Feature-Hacks statt Feature-Abos
Als eine besondere Spielart haben sich in den vergangenen Jahren solche Manipulationen etabliert, die mit dem Wissen der Fahrerinnen und Fahrer in Auftrag stattfinden. Statt für bestimmte Features ihres SDV ein Abo abzuschließen und monatlich zu bezahlen, lassen sie einfach Hackerinnen und Hacker die gewünschten Zusatzfunktionen für einen überschaubaren Betrag dauerhaft freischalten. Oder sie nutzen die mit entsprechender Software ausgestatteten Adapter von spezialisierten Anbietern, um ihr Auto gleich selbst zu codieren.
Das ist für die OEMs gleich doppelt problematisch. Zum einen, weil sie durch das Hacken von Features Umsätze nicht realisieren, die sie eigentlich benötigen.
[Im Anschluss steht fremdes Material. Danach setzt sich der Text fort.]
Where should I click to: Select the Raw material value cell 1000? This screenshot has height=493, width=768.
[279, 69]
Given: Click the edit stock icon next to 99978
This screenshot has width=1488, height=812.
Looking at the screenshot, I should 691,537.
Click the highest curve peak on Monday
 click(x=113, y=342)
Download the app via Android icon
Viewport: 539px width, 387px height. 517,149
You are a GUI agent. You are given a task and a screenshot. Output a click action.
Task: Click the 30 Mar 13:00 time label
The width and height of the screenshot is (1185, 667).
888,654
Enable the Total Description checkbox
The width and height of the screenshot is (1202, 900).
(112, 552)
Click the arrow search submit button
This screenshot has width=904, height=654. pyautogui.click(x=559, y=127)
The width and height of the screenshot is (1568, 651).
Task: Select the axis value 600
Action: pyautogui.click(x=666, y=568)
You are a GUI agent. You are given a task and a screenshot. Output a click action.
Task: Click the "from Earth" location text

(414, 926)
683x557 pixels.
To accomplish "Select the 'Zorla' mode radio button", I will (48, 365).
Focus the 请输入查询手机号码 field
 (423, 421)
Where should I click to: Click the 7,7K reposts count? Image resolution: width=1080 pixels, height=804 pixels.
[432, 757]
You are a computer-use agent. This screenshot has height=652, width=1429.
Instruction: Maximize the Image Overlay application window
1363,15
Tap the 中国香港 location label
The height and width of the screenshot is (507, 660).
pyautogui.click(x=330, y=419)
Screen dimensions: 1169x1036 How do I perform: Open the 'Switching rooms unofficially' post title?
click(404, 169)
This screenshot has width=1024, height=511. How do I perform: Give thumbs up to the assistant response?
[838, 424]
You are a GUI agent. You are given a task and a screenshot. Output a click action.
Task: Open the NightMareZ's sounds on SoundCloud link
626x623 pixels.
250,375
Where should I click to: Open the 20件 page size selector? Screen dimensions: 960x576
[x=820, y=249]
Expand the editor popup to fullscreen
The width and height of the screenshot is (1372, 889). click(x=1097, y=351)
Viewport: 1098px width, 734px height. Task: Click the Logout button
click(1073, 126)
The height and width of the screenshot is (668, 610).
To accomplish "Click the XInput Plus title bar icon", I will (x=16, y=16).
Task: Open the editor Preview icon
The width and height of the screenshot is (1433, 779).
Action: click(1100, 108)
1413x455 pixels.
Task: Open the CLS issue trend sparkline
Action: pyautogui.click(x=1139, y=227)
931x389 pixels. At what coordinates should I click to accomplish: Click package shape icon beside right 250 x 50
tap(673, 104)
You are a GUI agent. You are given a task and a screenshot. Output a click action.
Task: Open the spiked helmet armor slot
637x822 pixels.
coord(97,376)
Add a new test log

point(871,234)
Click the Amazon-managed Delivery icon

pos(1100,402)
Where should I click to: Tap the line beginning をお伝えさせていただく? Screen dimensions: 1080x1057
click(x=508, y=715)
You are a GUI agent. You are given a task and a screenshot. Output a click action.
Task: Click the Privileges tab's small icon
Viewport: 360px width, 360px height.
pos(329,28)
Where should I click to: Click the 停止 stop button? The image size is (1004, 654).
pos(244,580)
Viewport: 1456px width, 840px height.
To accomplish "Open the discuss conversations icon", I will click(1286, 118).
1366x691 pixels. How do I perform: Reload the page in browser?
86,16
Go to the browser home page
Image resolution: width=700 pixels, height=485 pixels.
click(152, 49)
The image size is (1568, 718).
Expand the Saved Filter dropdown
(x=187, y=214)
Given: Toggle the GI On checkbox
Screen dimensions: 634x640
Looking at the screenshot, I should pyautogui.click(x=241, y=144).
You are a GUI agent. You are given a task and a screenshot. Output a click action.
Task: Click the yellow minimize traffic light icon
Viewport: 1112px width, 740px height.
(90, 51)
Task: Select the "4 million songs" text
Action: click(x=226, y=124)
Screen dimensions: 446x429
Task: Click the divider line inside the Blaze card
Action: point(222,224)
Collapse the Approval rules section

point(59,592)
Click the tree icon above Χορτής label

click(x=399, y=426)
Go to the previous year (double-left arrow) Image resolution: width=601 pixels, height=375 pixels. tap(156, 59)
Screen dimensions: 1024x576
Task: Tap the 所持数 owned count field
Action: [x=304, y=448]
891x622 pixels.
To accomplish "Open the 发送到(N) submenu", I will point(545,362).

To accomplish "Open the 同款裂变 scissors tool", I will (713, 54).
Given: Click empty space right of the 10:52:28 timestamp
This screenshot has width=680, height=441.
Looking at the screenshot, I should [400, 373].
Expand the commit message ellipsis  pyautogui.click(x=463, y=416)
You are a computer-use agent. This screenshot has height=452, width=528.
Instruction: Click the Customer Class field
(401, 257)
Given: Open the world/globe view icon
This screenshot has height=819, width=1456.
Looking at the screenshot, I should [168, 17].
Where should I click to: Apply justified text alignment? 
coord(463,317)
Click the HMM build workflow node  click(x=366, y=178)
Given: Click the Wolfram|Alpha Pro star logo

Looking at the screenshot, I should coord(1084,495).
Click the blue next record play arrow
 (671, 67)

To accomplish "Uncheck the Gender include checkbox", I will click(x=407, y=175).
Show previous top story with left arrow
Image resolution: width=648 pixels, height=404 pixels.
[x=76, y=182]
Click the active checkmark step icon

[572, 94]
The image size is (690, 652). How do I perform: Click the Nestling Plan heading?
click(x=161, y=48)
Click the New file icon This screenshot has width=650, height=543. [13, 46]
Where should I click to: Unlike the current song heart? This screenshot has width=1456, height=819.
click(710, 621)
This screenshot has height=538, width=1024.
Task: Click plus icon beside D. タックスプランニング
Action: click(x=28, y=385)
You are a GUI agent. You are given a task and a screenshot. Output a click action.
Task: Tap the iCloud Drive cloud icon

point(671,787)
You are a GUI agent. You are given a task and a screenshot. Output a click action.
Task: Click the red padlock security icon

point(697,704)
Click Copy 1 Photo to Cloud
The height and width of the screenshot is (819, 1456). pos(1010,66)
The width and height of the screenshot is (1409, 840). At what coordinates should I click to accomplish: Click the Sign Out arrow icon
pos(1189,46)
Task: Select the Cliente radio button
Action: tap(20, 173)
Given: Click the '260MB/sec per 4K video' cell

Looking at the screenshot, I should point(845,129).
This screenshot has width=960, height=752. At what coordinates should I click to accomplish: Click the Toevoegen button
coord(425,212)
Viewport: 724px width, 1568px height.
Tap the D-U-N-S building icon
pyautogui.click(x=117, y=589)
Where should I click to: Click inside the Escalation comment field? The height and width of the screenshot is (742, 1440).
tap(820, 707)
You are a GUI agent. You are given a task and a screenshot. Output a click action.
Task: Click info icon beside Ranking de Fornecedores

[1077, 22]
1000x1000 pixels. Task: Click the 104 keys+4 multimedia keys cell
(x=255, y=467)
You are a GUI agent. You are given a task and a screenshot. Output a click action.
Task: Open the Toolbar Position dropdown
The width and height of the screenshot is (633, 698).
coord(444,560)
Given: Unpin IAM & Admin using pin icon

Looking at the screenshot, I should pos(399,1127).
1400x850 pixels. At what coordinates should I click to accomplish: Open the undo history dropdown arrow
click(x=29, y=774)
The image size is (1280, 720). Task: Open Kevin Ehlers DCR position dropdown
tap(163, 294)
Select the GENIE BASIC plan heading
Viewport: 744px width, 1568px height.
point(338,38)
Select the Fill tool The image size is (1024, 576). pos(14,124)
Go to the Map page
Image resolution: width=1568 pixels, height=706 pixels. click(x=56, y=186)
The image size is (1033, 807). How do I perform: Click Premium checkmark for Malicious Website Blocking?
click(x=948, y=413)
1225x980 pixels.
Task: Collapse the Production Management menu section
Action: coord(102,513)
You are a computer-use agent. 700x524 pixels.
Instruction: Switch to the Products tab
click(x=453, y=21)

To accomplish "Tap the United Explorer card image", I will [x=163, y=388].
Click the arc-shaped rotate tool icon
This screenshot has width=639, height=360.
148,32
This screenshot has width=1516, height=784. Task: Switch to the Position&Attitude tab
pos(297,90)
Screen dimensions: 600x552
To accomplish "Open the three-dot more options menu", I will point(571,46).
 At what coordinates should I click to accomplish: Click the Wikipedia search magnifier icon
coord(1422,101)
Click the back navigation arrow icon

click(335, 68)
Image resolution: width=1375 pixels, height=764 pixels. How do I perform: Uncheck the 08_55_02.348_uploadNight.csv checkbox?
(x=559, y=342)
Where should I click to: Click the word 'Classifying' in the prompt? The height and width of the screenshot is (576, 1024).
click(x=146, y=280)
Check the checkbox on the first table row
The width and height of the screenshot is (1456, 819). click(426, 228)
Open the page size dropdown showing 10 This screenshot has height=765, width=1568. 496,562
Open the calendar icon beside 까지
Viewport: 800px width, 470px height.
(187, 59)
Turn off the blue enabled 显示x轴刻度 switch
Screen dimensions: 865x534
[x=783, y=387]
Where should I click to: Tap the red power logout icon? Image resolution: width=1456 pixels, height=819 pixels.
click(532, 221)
Zum anderen ergeben sich durch die unsachgemäße Manipulation am Fahrzeug neue Angriffsvektoren. Und weil diese den Herstellern erst einmal nicht bekannt sind, können sie dafür auch keine Gegenmaßnahmen entwickeln.
Wettlauf um die Cybersecurity
Die Lage ist also – gelinde gesagt – verzwickt. Um virtuelle Attacken auf Autos verlässlich auszuschließen, könnte das Rad rückwärts gedreht, der Stecker gezogen werden. „Cars unplugged“ will aber nun wirklich auch niemand mehr. Nicht die Hersteller und Zulieferer, nicht die Fahrerinnen und Fahrer und auch nicht die politischen und gesellschaftlichen Akteure. Abgesehen davon ließe sich das auch gar nicht verwirklichen. Deshalb bleibt nur, Cybersicherheit mit höchster Priorität voranzutreiben. Diese Notwendigkeit haben nach meiner Einschätzung alle relevanten Stakeholder erkannt. Bei der Umsetzung bestehen aber noch erhebliche Lücken.
Die Schwierigkeit liegt vor allem darin, dass Cybersicherheit nicht statisch ist, sondern sehr dynamisch. Wenn Hersteller heute alle bekannten Angriffsvektoren geschlossen haben, findet irgendeine Hackerin oder irgendein Hacker morgen einen neuen Weg. Um damit umzugehen, müssen die OEMs einen für sie komplett neuen Ansatz für das Product Lifecycle Management etablieren: Die Verantwortung für die Entwicklung eines neuen Modells endet nicht mehr mit dem Start of Production, weil die Software auch darüber hinaus kontinuierlich modifiziert und ausgeliefert werden muss. Und zwar über viele Jahre hinweg. Für Technologieunternehmen sind Updates eine Selbstverständlichkeit. Für Automobilhersteller und Zulieferer echtes Neuland.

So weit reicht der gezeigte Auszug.